No matter which company first gets its technology into electric cars, they might have difficulty declaring a full-fledged victory. Even if massive gigafactories start churning out batteries at places like QuantumScape, ASSBs likely will occupy only a small part of the battery market.
O’Regan says that reaching a “mass market” at all might be optimisic. “A lot of the narrative about ASSBs being the next step for EVs is more about trying to build a narrative for investors,” he says. “So [battery makers] are selling a very big [EV] market that I don’t think ASSBs will penetrate as much as claimed.”
Instead, O’Regan believes ASSBs will allow automakers to differentiate their EVs, by adding range to particular models, for example. He says that for more accessible consumer vehicles like the Tesla Model 3, Tesla will likely opt for a more affordable battery than an ASSB. “Cost will be the key decision [factor] for battery technology in most EVs,” O’Regan says.
Whether ASSBs will cost more to produce than current Li-on batteries is a matter of debate. Some ASSB makers project that the technology will lower the cost of electric vehicles. Nissan, for example, says that its battery packs could cost as little as $75/kwh by 2028, with a long-term goal of $65/kwh—about half of the $132/kwh Li-on batteries averaged in 2021. But some analysts are skeptical, given the batteries’ predicted initial low volumes and rising raw-materials costs. Independent analyses by Benchmark and the financial-data company Bloomberg show high demand for common ASSB metals like manganese, cobalt, nickel, and iron—if this holds, it could keep prices high. “Most ASSBs by the kilowatt-hour are more material intense than a lithium-ion battery,” O’Regan says. “You’ve got an electrolyte that has lithium in it, a cathode that has lithium in it, and an anode that has lithium in it.”

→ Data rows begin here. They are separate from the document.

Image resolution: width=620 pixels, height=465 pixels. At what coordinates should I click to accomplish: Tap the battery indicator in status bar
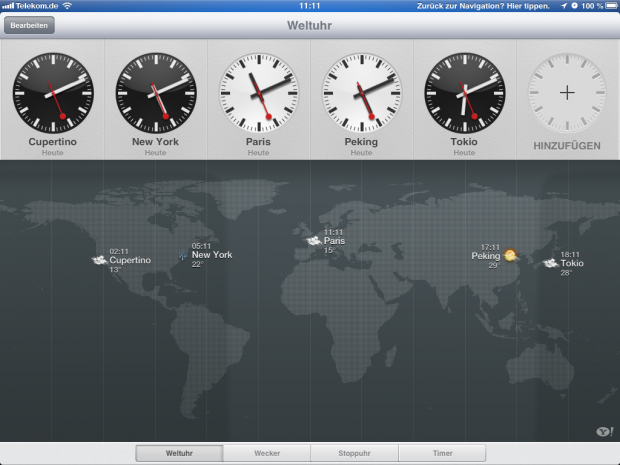(608, 6)
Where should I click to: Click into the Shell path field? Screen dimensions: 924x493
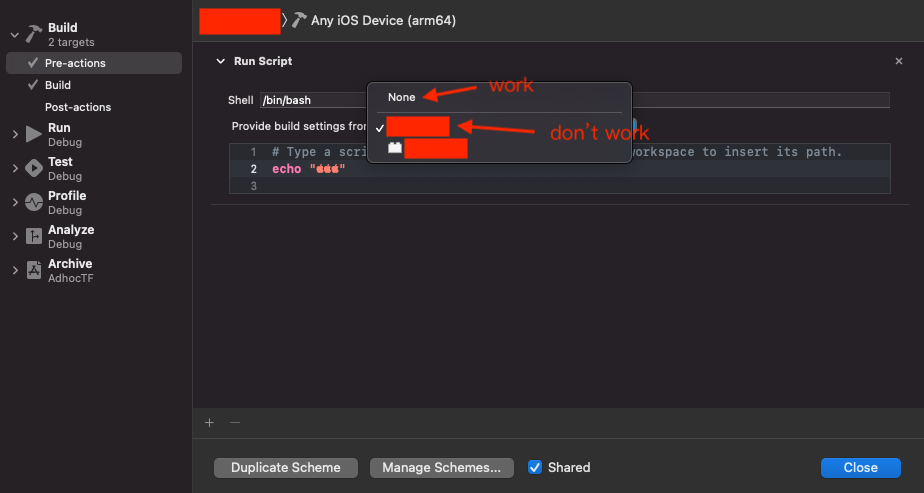pyautogui.click(x=312, y=100)
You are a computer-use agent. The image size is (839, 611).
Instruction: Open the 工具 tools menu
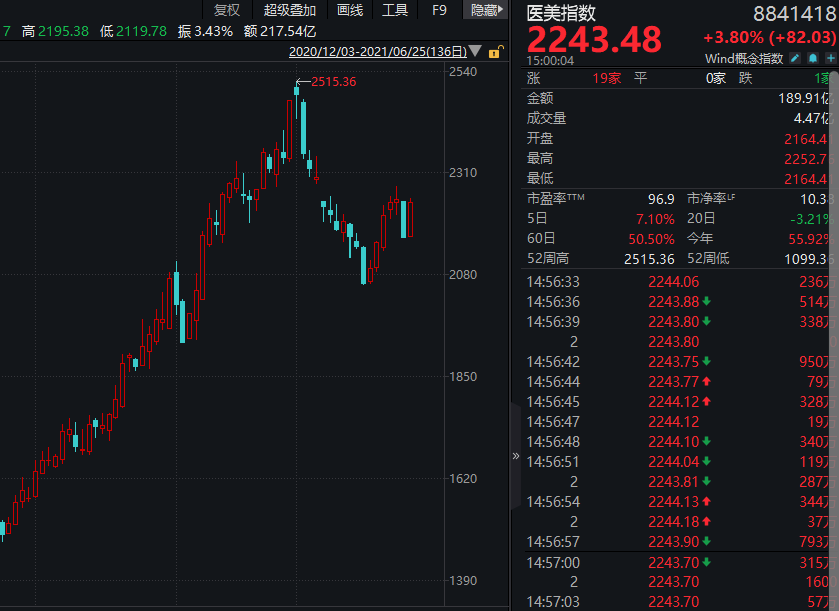(395, 10)
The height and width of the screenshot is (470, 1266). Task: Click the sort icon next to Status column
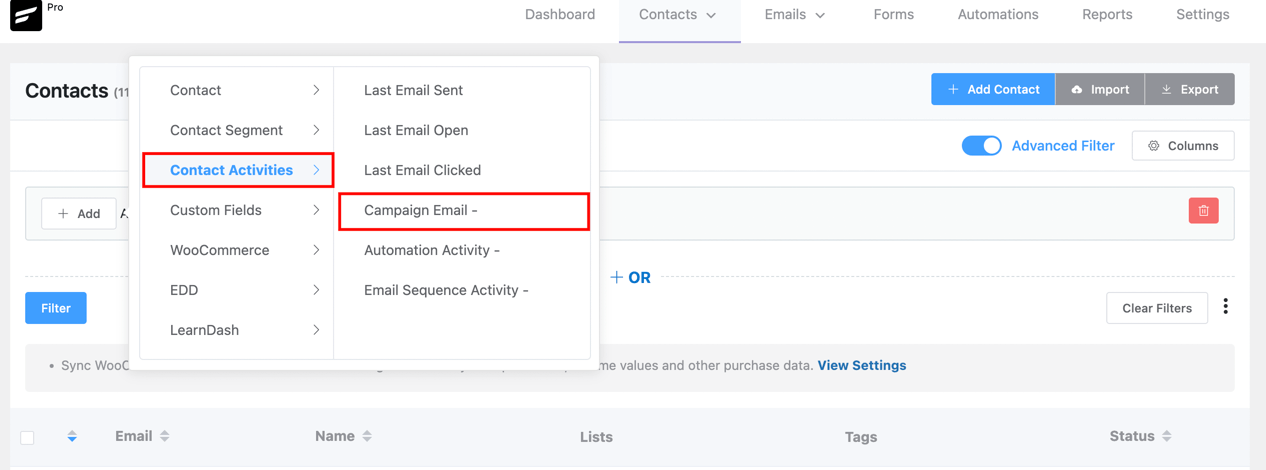point(1167,436)
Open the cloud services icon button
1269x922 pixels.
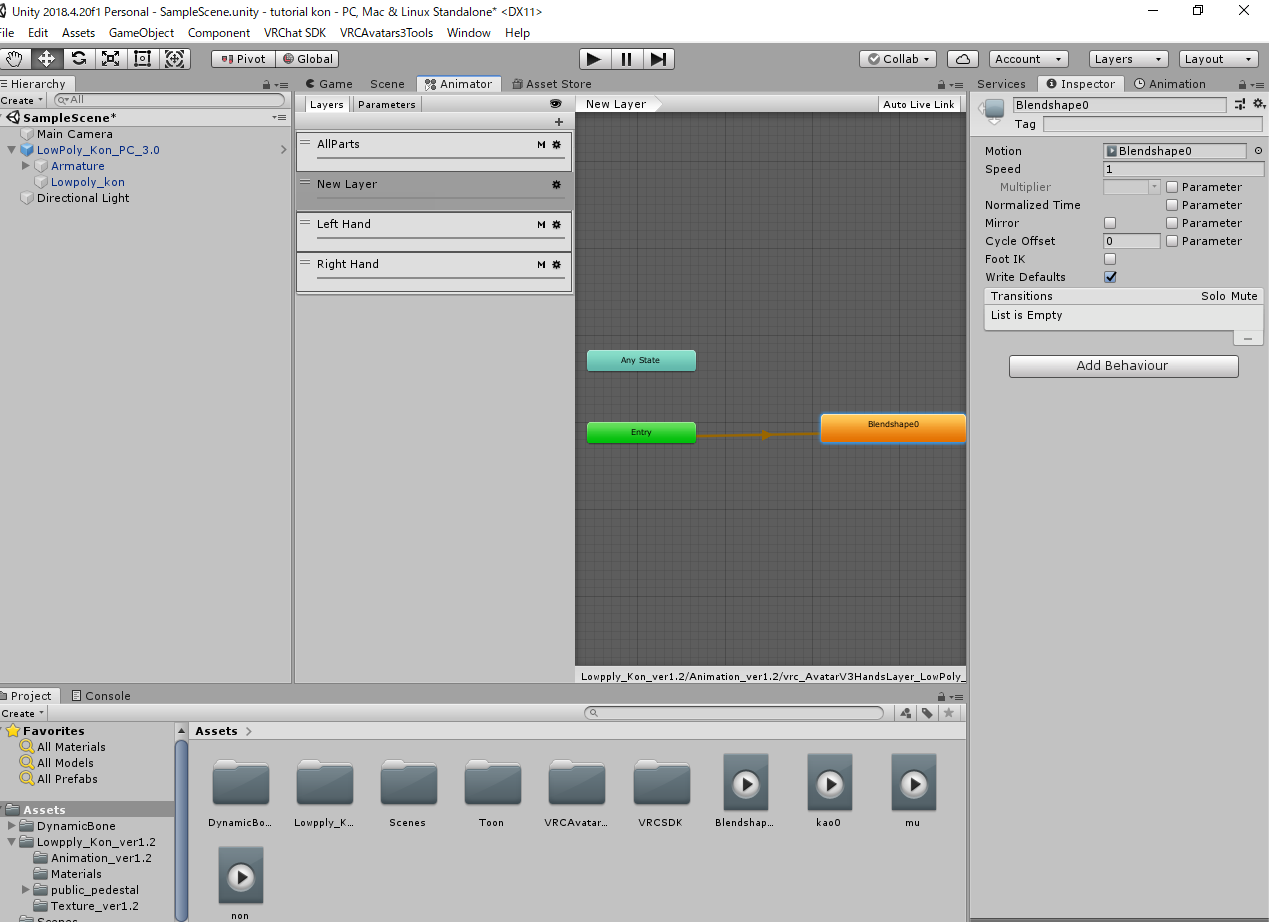(x=962, y=59)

The massive investment in existing lithium-ion battery production and infrastructure could be another hurdle for solid-state proliferation. General Motors will spend more than $35 billion on electric-vehicle development over the next three years, much of it on the company’s Ultium Li-on batteries. Nissan last year, despite its enthusiasm for solid-state batteries, announced it would spend $17.6 billion over the next five years on Li-on battery development. “We have made a huge investment in liquid lithium batteries as you can imagine,” Nissan’s Oshihara says. “We are not just giving up the [lithium-ion] battery investment. We aren’t able to increase the number of ASSBs drastically. So, gradually we would like to phase in ASSBs.”
“There is going to be a phase of co-existence,” QuantumScape’s Hussain says. “Even if we scale to where we expect to with our plant, that’s still a small fraction of a maker like VW’s EV demand for batteries.”
Current solid-state battery programs have attracted huge investments and interest in part because of the potential they hold: ASSBs might be the final step to producing all-electric vehicles that run as long as internal-combustion counterparts, refill as fast, and don’t cost any more. Amid ripples of skepticism, companies like QuantumScape have used that compelling vision to build pre-production lines and plan forthcoming gigafactories. There are intense efforts around the world to put solid-state batteries in vehicles by the middle of the decade, and QuantumScape’s Hussain is adamant there is a “massive” market for the firms who reach the finish line first. Now, just like the batteries themselves, the scientists and researchers developing ASSBs need to turn that potential energy into something kinetic—a real product with enough power to shake the entire automotive industry.